Mit seinem unkonventionellen Konzept konnte Sebastian Wächter im Juli 2019 den "European Speaker Award 2019" gewinnen. In der Jury saßen Vertreter von großen Unternehmen wie Daimler, Lufthansa und Siemens.

Vielleicht waren die ja auch von seiner unkonventionellen Vorgehensweise beeindruckt: Bei seinen deutschlandweit einzigartigen Workshops fahren die Teilnehmer und Teilnehmerinnen nämlich einen Tag lang selbst im Rollstuhl durch Würzburg und sehen dadurch sowohl Probleme als auch Lösungsansätze aus einer ganz neuen Perspektive.

Außerdem ist dem Coach ein lockerer Umgang bei den Vorträgen wichtig. Der ein oder andere Rolli-Witz ist da durchaus inklusive.
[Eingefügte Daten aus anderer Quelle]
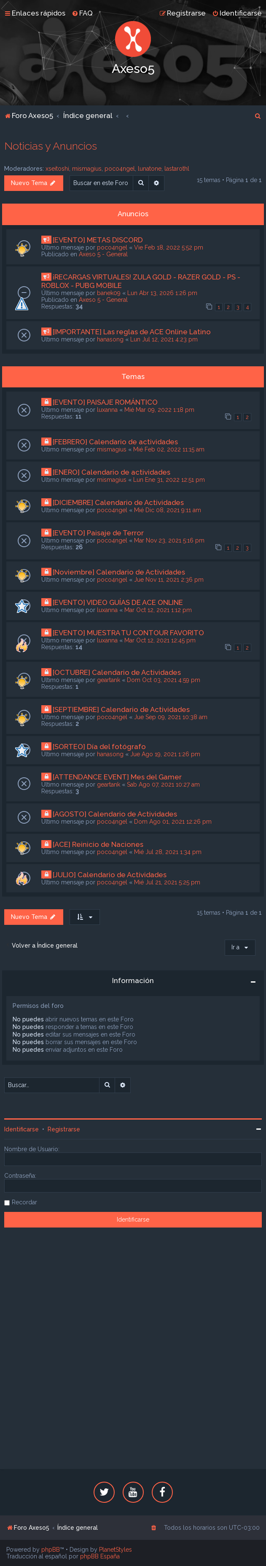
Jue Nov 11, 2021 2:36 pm (169, 579)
Mit Selbstironie und Humor möchte Wächter die Distanz zu seinen Zuhörern brechen und Berührungsängste abbauen. "Die wissen dann: Mit dem kann ich ganz normal umgehen."

In seinen Vorträgen möchte er den Menschen Mut machen. "Ziel ist, den Leuten zu zeigen, wie sie aus der Opferrolle herauskommen und ein selbstbestimmtes Leben führen können."